Since the deadly shooting at a Pennsylvania rally Saturday, prominent conservatives have been working to blame the incident on Trump’s enemies for labeling him a “fascist” and for fanning heated “rhetoric” that, in their telling, caused the would-be assassin to shoot at the former and perhaps future American president. “When the message goes out constantly that the election of Donald Trump would be a threat to democracy and that the Republic would end, it heats up the environment,” House Speaker Mike Johnson (R-La.) said Sunday, adding: “It’s simply not true. Everyone needs to turn the rhetoric down.”
Two of the finalists on Trump’s vice presidential shortlist quickly blamed the assassination attempt on talk about his authoritarian plans. “The central premise of the Biden campaign is that President Donald Trump is an authoritarian fascist who must be stopped at all costs,” Sen. J.D. Vance (R-Ohio) wrote Saturday night. “That rhetoric led directly to President Trump’s attempted assassination.” Sen. Tim Scott (R-S.C.) said the attack on Trump was “aided and abetted by the radical Left and corporate media incessantly calling Trump a threat to democracy, fascists, or worse.”
Top Trump ally Sen. Lindsey Graham (R-S.C.) said Sunday he had been “worried about this for a very, very long time,” adding: “You know, if he wins, democracy is not going to end. He’s not a fascist. He represents a point of view that millions share. The rhetoric is way too hot.”
These messages are all part of a deliberate strategy. Within the first three hours following the failed assassination of the presumptive 2024 GOP presidential nominee, three sources close to Trump were already feverishly detailing to Rolling Stone how Republicans could use the shooting to their political advantage — whether for potentially mammoth fundraising, propaganda about Trump being “tough” and a “fighter,” or attacks on Democrats as belonging to the actually violent party every time they bring up things like the deadly Jan. 6 Capitol riot that Trump instigated.
Such plans were hatched hours before it became public that the shooter, Thomas Matthew Crooks, was a registered Republican; his motive has continued to elude law enforcement and even his own neighbors. The lack of clarity has done little to deter MAGA and conservative leaders from scapegoating their preferred enemies list.
The attempt on Trump’s life does nothing to change the reality that he is — in fact — running on an openly authoritarian platform.
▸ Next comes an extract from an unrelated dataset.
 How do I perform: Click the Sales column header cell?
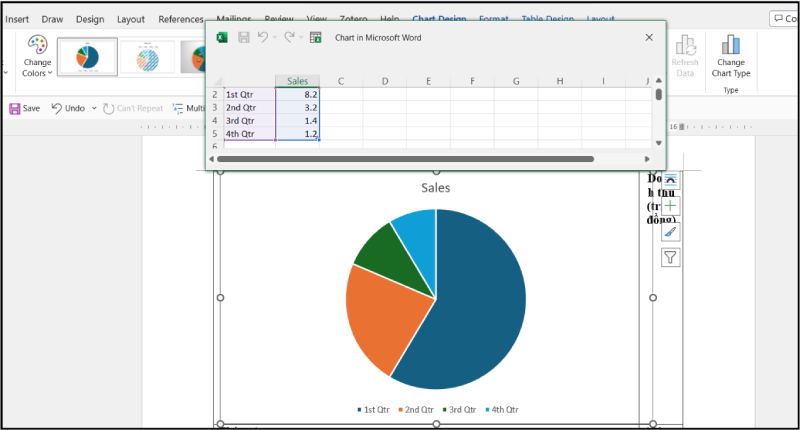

Trump and his closest allies are pledging to punish President Joe Biden and other top Democrats and jail his political opponents; unleash the National Guard and active-duty troops on Democratic-controlled cities whenever he wishes; end the Justice Department’s independence so he can use it to crush his foes, shut down his criminal cases, and erase any hope of accountability for his alleged crimes; retaliate against media outlets that cover him negatively; deport pro-Palestine protesters; oversee an unprecedented crackdown on immigrants, potentially erecting a vast network of camps on U.S. soil; further institutionalize his anti-democratic lies and conspiracy theories that led directly to the Jan. 6 attack; and even invade and bomb Mexico if he feels like it.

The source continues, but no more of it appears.